Some people were prescribed medicines to be taken ‘when required’ or with a choice of dose. The protocols to support the safe administration of these medicines were either not personalised or contained conflicting information. Staff had no guidance to follow to help them decide the most appropriate amount of medicine to administer when there was a choice of dose. This placed people at risk of not getting their medicines consistently and at the time they were needed.
Staff told us the service completed audits, however we found they had not identified all the concerns highlighted during this inspection.
Staff told us a medicines policy was in place, but we found staff did not always follow it. For example, staff failed to follow the policy relating to labels on creams which had become damaged. This failure to follow the medicines policy resulted in one person’s creams not being applied for a month.

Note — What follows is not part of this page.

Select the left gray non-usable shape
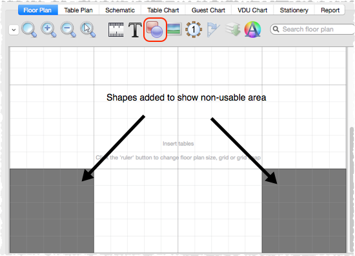 52,211
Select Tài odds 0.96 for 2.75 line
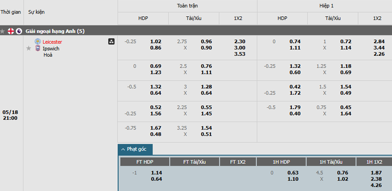392x191 pixels. [206, 42]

The process staff followed when administering medicines did not follow best practice or the medicines policy. Medicines could not be signed for at the time of administration because staff administering medicines used a fixed, desk top computer, situated in the nurses’ office to sign for the administration of medicines, rather than a portable laptop that they could take with them on their medicines round.
Nurses signed for creams that they had not applied or witnessed being applied, because creams were applied by care staff. This meant the records relating to their administration were not accurate.
The manufacturers’ directions on when to administer medicines were not always followed which put people at risk of not being given their medicines safely.
Some people needed to be given medicines hidden in food or drinks due to history of them refusing to take the medicines they needed. There was no practical information in place to advise staff which types of drinks people preferred to take their medicines in, to encourage and ensure they were more likely to take their medicines. One person was given all their medicines mixed together in a drink. This was not good practice because if they failed to consume all of their drink, the full dose of medicines would not have been taken. It would also have been impossible to tell how much of each medicine they had taken.
The system in place for managing the treatment of diabetes was not always safe. The shortfalls in the system caused one person on one occasion to experience avoidable low blood sugar levels. Low blood sugar levels (Hypoglycaemia) can cause a range of unpleasant physical symptoms such as dizziness, difficulty thinking, confusion, shaking, fatigue, blurry vision and in some severe cases can cause a loss of consciousness.